**What is required:** Reproduce the data starting at the line that contains "Describe the element" and ending after the line that contains "thumbnail-strip is located", changing "image size" to "image dimensions" and keeping everything else the same. Omit the pictures.

(Stored data entries)
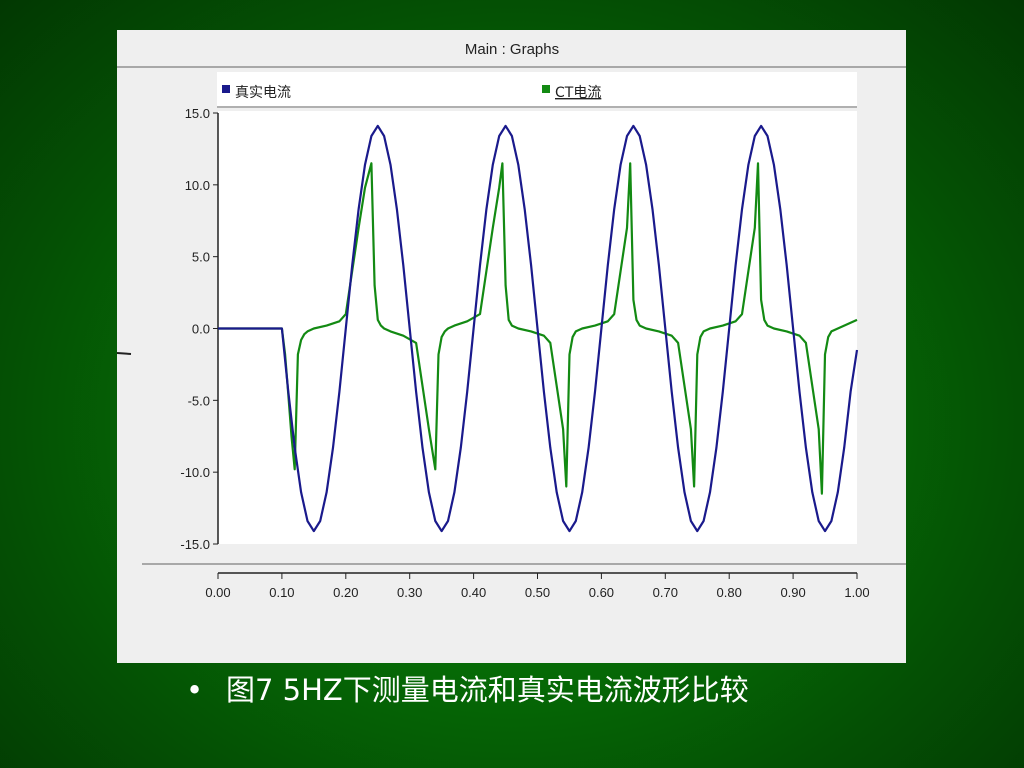  What do you see at coordinates (546, 89) in the screenshot?
I see `legend-swatch-ct` at bounding box center [546, 89].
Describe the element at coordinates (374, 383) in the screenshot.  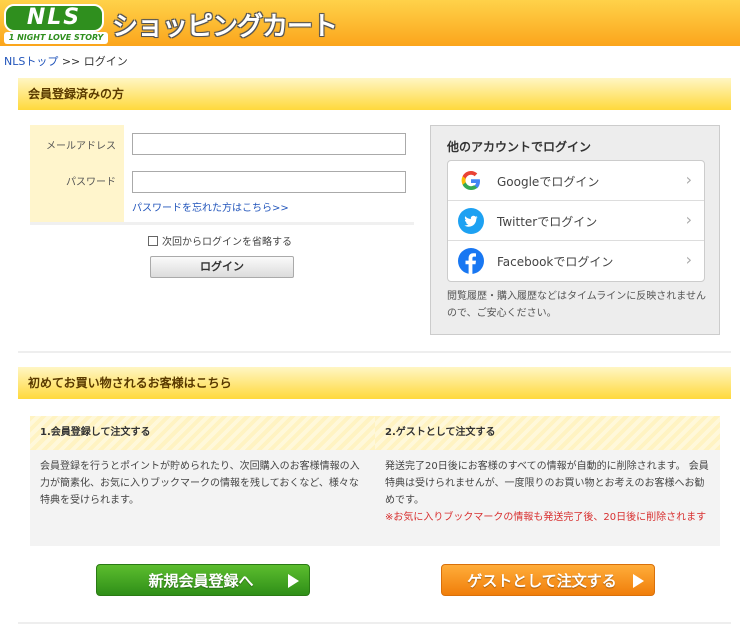
I see `new-customer-heading: 初めてお買い物されるお客様はこちら` at that location.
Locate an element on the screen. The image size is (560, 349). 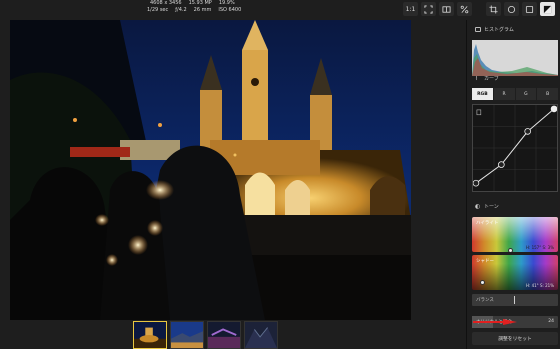
thumbnail-strip is located at coordinates (206, 335).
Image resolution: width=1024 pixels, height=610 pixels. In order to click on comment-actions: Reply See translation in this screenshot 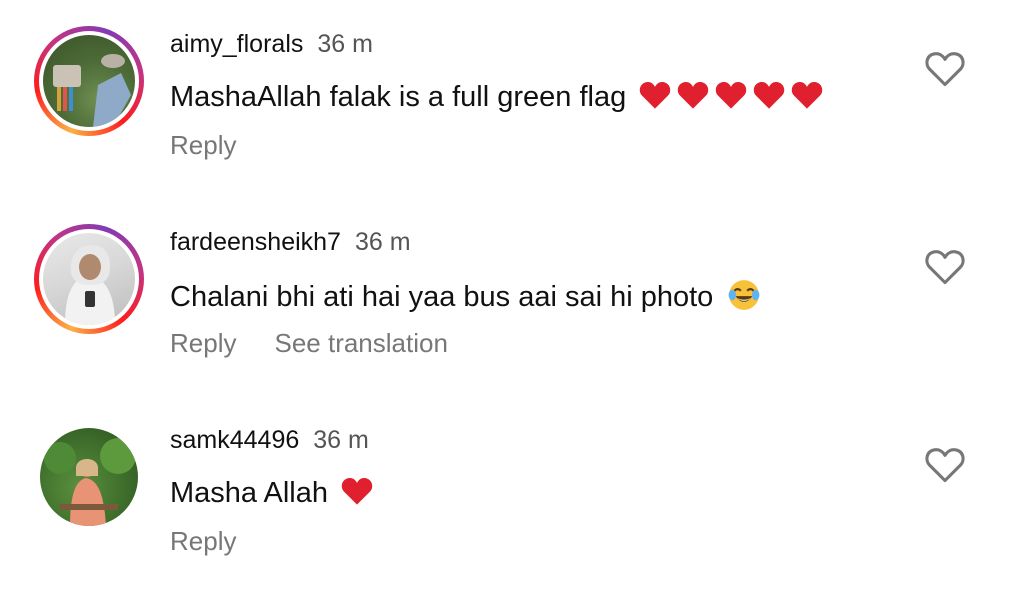, I will do `click(328, 344)`.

**Solution to this task:**
Describe the element at coordinates (374, 383) in the screenshot.  
I see `new-customer-heading: 初めてお買い物されるお客様はこちら` at that location.
Locate an element on the screen. The image dimensions is (560, 349). 
thumbnail-strip is located at coordinates (206, 335).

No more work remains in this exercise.